A ideia de “eu” é uma grande viagem
Pois é, gente, a base da nossa existência, da nossa vida, da nossa visão de mundo, dos nossos sonhos e objetivos é, segundo o budismo, uma grande viagem.
Eu acho que essa afirmação – a de que não existe um eu de verdade na gente – é tão ousada, tão contrária ao senso comum, e sobretudo tão libertadora, que vale a pena dar uma olhada com calma.

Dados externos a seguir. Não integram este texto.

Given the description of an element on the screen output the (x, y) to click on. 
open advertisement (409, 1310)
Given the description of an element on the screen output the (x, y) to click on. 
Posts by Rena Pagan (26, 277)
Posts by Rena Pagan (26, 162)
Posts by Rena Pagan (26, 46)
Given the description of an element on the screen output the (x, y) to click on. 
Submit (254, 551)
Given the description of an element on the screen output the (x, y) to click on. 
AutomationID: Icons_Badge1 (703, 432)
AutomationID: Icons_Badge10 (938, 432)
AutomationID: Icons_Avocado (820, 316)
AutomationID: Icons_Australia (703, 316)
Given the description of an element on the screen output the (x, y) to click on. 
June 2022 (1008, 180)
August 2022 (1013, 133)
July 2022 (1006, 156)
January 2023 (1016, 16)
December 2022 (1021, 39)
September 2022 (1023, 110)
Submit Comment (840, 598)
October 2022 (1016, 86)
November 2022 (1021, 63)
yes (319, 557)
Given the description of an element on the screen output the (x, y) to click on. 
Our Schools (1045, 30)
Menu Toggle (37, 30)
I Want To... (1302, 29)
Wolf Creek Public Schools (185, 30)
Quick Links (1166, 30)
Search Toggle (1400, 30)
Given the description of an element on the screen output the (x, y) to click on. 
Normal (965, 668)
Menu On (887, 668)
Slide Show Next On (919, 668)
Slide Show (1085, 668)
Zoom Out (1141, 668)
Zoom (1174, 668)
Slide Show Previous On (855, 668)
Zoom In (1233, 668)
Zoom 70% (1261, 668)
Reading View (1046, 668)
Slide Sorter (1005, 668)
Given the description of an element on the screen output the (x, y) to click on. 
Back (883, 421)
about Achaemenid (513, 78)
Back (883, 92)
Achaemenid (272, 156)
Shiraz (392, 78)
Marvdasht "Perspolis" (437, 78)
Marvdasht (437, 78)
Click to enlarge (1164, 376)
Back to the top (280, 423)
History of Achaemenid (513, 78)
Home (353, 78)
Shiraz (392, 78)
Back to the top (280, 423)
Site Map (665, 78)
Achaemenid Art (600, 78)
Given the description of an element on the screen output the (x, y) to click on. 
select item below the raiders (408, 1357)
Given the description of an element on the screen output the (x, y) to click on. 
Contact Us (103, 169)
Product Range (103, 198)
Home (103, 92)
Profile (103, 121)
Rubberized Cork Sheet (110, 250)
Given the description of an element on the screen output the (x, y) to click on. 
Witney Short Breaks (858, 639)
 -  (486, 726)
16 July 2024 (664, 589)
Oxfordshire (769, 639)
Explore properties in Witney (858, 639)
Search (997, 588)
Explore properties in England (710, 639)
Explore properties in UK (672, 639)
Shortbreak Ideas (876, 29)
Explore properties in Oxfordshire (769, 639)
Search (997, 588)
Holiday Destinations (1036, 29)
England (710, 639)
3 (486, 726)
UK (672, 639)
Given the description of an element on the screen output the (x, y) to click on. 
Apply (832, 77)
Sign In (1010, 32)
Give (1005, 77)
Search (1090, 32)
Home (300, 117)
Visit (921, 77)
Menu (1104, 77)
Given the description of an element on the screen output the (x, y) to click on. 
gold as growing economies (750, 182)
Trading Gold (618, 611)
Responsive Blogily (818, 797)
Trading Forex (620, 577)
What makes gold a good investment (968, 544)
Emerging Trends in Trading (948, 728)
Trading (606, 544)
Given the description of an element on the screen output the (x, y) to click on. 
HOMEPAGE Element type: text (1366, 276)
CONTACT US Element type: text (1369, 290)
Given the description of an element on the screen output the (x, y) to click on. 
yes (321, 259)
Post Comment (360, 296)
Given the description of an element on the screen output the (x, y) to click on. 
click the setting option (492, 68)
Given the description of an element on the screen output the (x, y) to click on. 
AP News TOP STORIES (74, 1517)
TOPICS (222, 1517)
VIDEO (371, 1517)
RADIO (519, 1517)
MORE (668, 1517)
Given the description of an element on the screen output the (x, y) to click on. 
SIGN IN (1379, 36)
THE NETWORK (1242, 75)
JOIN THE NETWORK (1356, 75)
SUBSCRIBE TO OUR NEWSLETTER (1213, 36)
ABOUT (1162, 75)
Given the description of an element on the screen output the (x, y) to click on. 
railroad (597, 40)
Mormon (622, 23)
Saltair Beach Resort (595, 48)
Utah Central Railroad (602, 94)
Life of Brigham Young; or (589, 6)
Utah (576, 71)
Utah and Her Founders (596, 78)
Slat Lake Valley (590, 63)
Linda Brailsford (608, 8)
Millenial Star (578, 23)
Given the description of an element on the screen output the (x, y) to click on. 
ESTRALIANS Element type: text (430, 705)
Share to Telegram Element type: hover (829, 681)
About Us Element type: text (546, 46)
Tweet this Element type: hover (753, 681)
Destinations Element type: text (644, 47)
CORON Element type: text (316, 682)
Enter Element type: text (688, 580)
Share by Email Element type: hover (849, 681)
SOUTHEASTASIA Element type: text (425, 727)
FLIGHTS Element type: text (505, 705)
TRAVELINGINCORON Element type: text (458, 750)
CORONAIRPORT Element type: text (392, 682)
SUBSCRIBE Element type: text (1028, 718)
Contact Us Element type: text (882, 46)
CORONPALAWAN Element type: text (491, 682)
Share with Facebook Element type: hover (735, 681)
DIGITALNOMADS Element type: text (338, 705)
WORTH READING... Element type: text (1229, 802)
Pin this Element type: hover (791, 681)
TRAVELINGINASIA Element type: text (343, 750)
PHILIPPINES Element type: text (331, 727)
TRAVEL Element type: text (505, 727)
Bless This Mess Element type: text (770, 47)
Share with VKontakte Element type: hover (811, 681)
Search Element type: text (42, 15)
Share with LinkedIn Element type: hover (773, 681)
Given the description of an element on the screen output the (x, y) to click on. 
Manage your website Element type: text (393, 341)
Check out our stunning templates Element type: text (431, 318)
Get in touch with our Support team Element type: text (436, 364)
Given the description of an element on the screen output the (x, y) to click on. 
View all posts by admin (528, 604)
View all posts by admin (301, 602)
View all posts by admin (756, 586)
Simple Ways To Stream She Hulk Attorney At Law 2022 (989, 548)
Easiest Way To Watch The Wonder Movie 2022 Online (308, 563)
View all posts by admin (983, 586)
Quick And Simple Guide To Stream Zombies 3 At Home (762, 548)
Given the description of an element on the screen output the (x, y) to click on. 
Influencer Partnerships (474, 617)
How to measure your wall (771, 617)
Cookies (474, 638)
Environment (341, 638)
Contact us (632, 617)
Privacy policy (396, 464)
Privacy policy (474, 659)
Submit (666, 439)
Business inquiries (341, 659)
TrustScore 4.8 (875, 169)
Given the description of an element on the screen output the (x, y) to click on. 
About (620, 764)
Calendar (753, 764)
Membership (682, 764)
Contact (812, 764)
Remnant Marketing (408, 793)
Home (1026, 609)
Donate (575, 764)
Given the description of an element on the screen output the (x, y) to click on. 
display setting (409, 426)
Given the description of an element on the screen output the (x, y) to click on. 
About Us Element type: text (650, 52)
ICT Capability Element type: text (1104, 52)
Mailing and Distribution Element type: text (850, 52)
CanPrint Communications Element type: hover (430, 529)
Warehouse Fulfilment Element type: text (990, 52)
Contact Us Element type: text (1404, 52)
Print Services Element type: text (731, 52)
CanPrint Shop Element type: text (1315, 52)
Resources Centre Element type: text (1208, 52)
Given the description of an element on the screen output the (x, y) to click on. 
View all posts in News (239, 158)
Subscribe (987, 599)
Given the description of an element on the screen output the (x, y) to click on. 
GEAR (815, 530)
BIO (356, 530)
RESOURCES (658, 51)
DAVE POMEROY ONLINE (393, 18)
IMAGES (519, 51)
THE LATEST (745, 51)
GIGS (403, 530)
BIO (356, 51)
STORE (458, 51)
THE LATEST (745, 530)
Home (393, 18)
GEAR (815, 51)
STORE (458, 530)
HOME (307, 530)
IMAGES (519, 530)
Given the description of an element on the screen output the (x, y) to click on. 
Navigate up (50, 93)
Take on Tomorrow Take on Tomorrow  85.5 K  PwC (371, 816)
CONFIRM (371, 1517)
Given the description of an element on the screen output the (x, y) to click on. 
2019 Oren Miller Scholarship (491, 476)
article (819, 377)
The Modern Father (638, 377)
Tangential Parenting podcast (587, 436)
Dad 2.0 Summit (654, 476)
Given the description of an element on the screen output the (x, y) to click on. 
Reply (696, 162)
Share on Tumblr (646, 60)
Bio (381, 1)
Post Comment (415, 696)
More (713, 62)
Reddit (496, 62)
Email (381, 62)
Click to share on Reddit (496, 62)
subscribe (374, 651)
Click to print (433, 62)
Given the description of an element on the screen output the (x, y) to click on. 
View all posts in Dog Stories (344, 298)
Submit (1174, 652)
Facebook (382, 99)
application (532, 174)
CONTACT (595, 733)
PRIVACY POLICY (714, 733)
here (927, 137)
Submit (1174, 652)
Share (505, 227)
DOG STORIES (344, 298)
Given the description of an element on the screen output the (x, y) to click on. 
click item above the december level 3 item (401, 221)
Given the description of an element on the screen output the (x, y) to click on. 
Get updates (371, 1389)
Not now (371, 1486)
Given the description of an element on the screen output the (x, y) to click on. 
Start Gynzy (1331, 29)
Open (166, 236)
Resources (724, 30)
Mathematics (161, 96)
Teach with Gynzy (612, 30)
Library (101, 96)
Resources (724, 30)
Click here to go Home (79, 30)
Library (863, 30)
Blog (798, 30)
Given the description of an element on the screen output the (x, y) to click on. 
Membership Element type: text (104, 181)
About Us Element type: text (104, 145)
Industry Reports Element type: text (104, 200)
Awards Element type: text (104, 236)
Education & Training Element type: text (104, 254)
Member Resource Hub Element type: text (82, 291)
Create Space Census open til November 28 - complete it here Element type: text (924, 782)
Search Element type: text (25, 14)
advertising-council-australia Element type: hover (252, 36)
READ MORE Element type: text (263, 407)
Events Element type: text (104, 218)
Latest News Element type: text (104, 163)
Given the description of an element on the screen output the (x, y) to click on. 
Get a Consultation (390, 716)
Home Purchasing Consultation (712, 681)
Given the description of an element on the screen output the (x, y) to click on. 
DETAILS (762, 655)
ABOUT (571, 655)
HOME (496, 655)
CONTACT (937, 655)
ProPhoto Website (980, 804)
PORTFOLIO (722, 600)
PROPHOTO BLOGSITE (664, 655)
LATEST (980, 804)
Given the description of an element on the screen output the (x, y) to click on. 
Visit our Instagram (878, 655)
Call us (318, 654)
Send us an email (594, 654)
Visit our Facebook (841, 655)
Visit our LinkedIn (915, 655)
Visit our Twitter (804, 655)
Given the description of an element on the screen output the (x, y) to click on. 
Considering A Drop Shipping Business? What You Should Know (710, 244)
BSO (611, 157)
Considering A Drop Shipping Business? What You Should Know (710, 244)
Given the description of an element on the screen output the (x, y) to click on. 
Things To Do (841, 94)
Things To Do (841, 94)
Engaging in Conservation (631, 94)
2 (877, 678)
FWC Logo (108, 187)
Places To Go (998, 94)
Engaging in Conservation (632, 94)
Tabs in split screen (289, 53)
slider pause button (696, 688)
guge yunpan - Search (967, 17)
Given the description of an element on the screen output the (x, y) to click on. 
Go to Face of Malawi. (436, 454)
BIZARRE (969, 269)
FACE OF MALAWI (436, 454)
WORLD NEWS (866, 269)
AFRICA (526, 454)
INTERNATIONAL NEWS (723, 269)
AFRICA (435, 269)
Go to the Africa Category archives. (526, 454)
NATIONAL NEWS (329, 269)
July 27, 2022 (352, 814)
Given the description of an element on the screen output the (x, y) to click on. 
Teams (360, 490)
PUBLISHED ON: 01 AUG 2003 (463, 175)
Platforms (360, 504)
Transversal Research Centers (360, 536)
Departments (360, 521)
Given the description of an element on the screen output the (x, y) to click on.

O apego a uma falsa ideia de um eu permanente, singular e independente é a causa raiz de todo o sofrimento
diz o mestre Khenpo Tsultrim Gyamtso, no livro Fases da Meditação Sobre a Natureza do Vazio. E continua:
Não é necessário ter uma ideia explícita ou claramente formulada de um eu para agir como se tivéssemos um. “Eu” aqui significa o eu implícito, que também pode ser considerado implícito no comportamento dos animais. Os animais, assim como nós, se identificam com seus corpos e mentes e estão constantemente buscando conforto físico e mental enquanto tentam evitar o desconforto e aliviar a dor. Tanto os animais como os seres humanos agem como se tivessem um eu para proteger e preservar, e consideramos esse comportamento automático, instintivo e normal.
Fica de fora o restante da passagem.